イチイガシ 「一位樫」
別名=イチガシ、ロガシ、イチイ
イチイガシはブナ科コナラ属の常緑高木
関東地方南部以西の太平洋側から九州の山地に生え、樹高30㍍直径1.5㍍程になる。
日本に育つ「カシ」の中では最も温暖な地を好むが、基本的には「シラカシ」などと同じような性質を持つ。
日本以外では済州島、台湾、中国に分布する。
「イチイガシ」という名前の由来には神聖な木を意味する「イチビカシ(最火樫)」が変化したものとする説があるが、詳細はわかっていない。

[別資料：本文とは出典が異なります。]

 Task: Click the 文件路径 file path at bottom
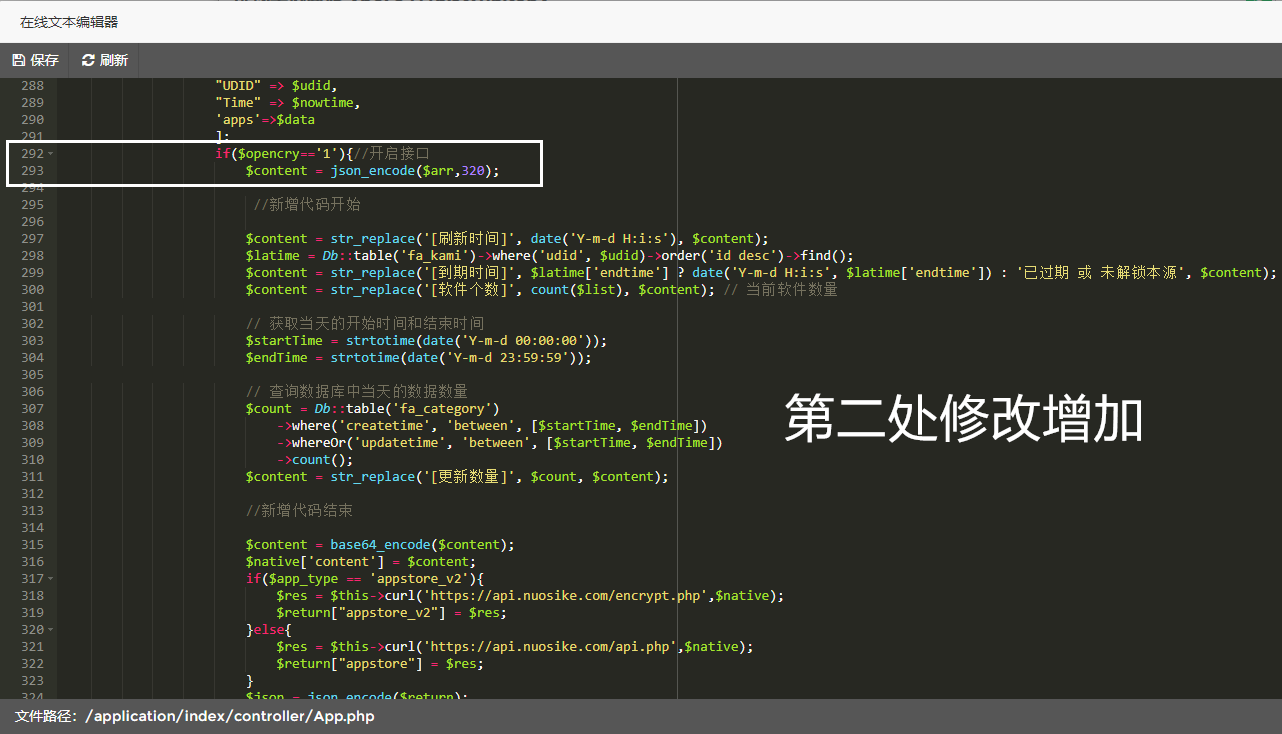(x=195, y=716)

薪炭材や器具材として利用され、昔は船の櫓(ろ)に使われていた。
現在では、フローリングやパレット、パルプに利用されている。
左右知(そうち)のイチイガシ
天然記念物
九州の尾根、祖母傾(そぼかたむき)山系の北側に位置する大分県大野郡清川村左右知。
村を流れる奥嶽川の支流沿いに、古くから左右知の巨木と言われてきたイチイガシがある。
約54年前、この木を屋敷林としてきた2軒の農家がこの地を去り、その後、すっかり山林と化した谷あいに、老木は幹の空洞をさらしながらもしっかりと根を張って生存してきました。
荒れるに任せてきたこのイチイガシが脚光を浴びたのは、環境庁の全国巨樹調査でカシの日本一となってからで、村は歩道や橋を整備してきました。
このイチイガシは幹周り約12㍍、樹高約20㍍、推定樹齢千年以上とされ、幹は根から直径2㍍ほどの空洞になっていて、見上げれば青空が見える。
山の神を祀った祠の周りには、人が4〜5人も入れる広さがある。